Showing posts with label Again. Show all posts
Showing posts with label Again. Show all posts

Thursday, May 9, 2013

Eni Strikes Again Offshore Angola

Eni has made its ninth oil discovery in Block 15/06, in deep water offshore Angola, increasing the resource base of the West Hub project. The discovery was made through the Vandumbu 1 well, located approximately 93 miles (150 kilometers) from the coast. The well was drilled at a water depth of 3,202 feet (976 meters) and reached a total depth of 13,474 feet (4,107 meters).
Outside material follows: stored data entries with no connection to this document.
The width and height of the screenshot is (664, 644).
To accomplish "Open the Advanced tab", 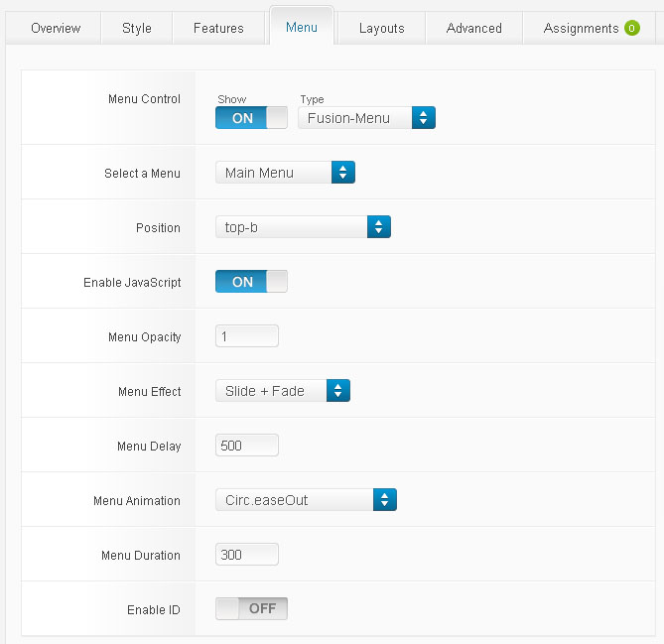I will pos(473,28).
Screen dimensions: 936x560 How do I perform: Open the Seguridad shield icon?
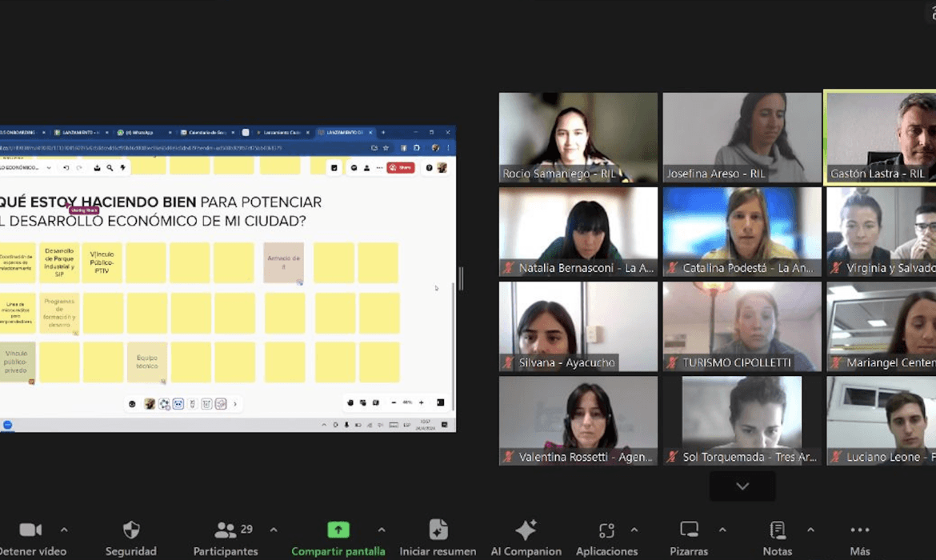(131, 530)
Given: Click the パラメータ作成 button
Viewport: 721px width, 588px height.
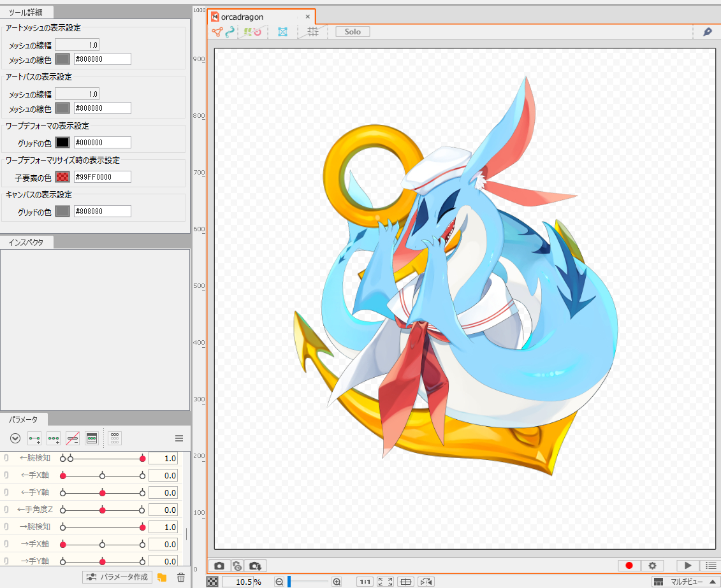Looking at the screenshot, I should [x=118, y=577].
Additional drilling has been carried out from the Vandumbu 1 well in different direction (side track), Vandumbu 1 ST, that reached a depth of 11,417 feet (3,480 meters), finding a net oil (34 degree API) pay of 374 feet (114 meters), contained in Lower Miocene high quality sand. As suggested by data acquired, Eni estimates that Vandumbu 1 ST has a production capacity in excess of 5,000 barrel of oil per day.

Eni is operator of Block 15/06 with 35%. The other partners of the joint venture are SSI Fifteen Limited (25%), Sonangol (15%), Total (15%), Falcon Oil Holding Angola SA (5%) and Statoil Angola Block 15/06 (5%).

This discovery confirms Angola as one of the core countries in Eni's organic growth strategy. Eni has been present in the country since 1980 with a net production of 102,000 barrels per day in 2011.

Generated by readers, the comments included herein do not reflect the views and opinions of Rigzone. All comments are subject to editorial review. Off-topic, inappropriate or insulting comments will be removed.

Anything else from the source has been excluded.